Moore’s evaluation of Young noted she was “very engaging and empathetic in her conversations with the clients and customers.” Young also takes “very good notes and asks a lot of questions.”
However, Moore’s evaluation described overall frustration with Young’s proclivity to “dictate orders,” bypass her supervisor to seek more favorable answers elsewhere and create a “negative atmosphere.”
“This immediate supervisor has done everything possible to support Shontella,” Moore wrote. “Shontella displays a great disrespect towards those who have tried to support her and prefers doing things her way.”
Young’s termination letter reflected those concerns from Moore, as well as other problems involving unauthorized use of flexible scheduling and Young inappropriately asking another employee to sign her in before entering the office.
In light of those deficiencies, Young has “not set forth any evidence from which a reasonable fact finder could otherwise infer discrimination on behalf of the decision-makers,” the Colorado Attorney General’s Office wrote in defending the probation office’s decision to terminate Young.
In response, Young alleged several instances of disparate treatment. She claimed she was trained differently than another new employee in a way that left her at a disadvantage. Her trainer was reportedly “cold,” “catty” and “unprofessional.”
Young had also submitted an internal complaint describing a hostile work environment and inadequate support from supervisors, which made its way to the Office of the State Court Administrator and its Human Resources Division.
In her findings, issued seven months into Young’s employment, Senior Human Resources Analyst Tracey Sogi confirmed Young “has received training in a different manner” that possibly affected Young’s ability to learn her job duties. Moreover, Sogi agreed there was a “negative work environment” in the office, based on interviews with multiple workers.
“The descriptions overall were unanimously negative, and not one individual described the work environment as positive in any way,” she wrote. “It was evident during the interviews that staff are very upset about the work environment, as many individuals were brought to tears when talking about the workplace.”

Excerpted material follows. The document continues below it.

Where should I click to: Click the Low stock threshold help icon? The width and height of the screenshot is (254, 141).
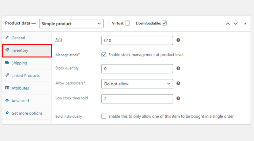pos(178,98)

Crews, in analyzing Young’s legal claims, considered whether Young’s training had differed from her coworkers on account of her race, and whether such disparate treatment amounted to discrimination. Although the federal appeals court for Colorado has not ruled on whether the denial of training can be a basis for an employment discrimination claim, Crews, nonetheless, found Young’s allegations did not show race-based bias.
“Plaintiff has failed to present any evidence similarly-situated employees outside her protected class were treated more favorably than her when it comes to the training she received,” he wrote.
As for Young’s alleged harassment, the magistrate judge did not believe Young suffered from pervasive and severe conduct on account of her race. Both Moore, who was Young’s supervisor, and the “cold” trainer were Black women like Young, Crews noted.
Finally, Crews decided Young had not experienced race-based retaliation because her internal complaint to the Judicial Department had not referred to unlawful discrimination in the first place. Although Young had contacted the U.S. Equal Employment Opportunity Commission prior to her termination, neither Moore nor the 18th Judicial District’s chief probation officer knew about it at the time they decided to fire her.
Crews ruled in favor of the Judicial Department and dismissed the lawsuit.
The case is Young v. Colorado Judicial Department et al.